Source: own elaboration.

Figure 1 Molar fraction distribution of oil components, which includes constituents from C 1 up to C 36+ fractions. 

Source: own elaboration.

Figure 2 Error percentage of adjusted thermodynamic properties. Regression allowed a reduction in deviation values, especially in densities and saturation pressures. 

Additionally, the measured and calculated live oil densities are presented in Fig. 3.

Source: own elaboration.

Figure 3 Density values from experimental and simulation live oil density at 200°F and 220°F. 
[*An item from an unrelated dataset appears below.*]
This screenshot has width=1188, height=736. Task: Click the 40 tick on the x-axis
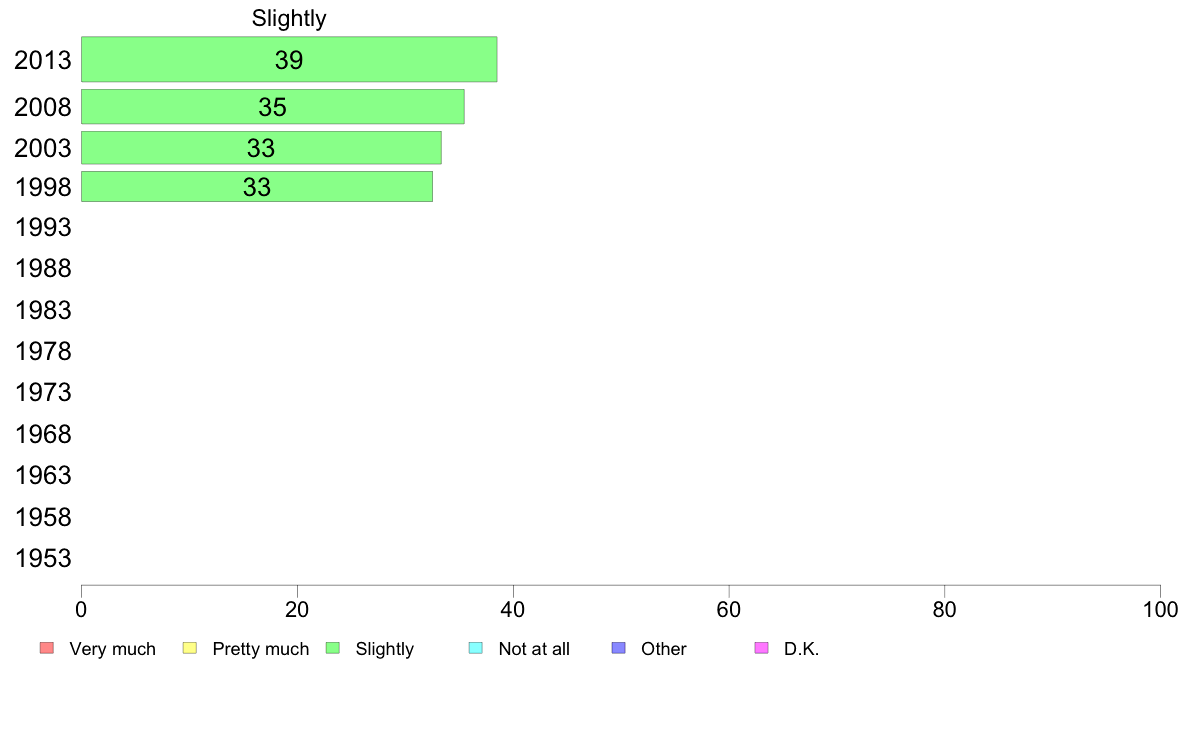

To calculate the heavy oil viscosity, Pedersen [2] suggests the use of the corresponding state's model. Measured and estimated viscosity for 200F and 220 F is presented in Fig. 4. A good agreement between EoS results and measurements is observed in Fig. 4. At 220°F errors are lower than 1%. However, at 200°F, deviations are higher, having an average error of 11%. These results indicate that further work must be done during the numerical description of heavy oil viscosities.

Source: own elaboration.

Figure 4 Viscosity values from experimental data and simulation results. 

The final component properties are listed in Table 1. Eight components were selected because this lumping produces envelope errors lower than 5%, and to allow CO2 and N2 to be injected separately.

Table 1 Heavy oil compositional characterization and its pseudo-components properties. 

Source: own elaboration.

3.2 Reservoir conditions and rock type

Static model: The reservoir consists of a cylindrical drainage area at a depth of 1000 ft, with an external radius of 500 ft. Net sand thickness was settled to 200 ft, discretized vertically to account for gravity segregation. Horizontal and vertical permeabilities were 2000 mD and 200 mD, respectively.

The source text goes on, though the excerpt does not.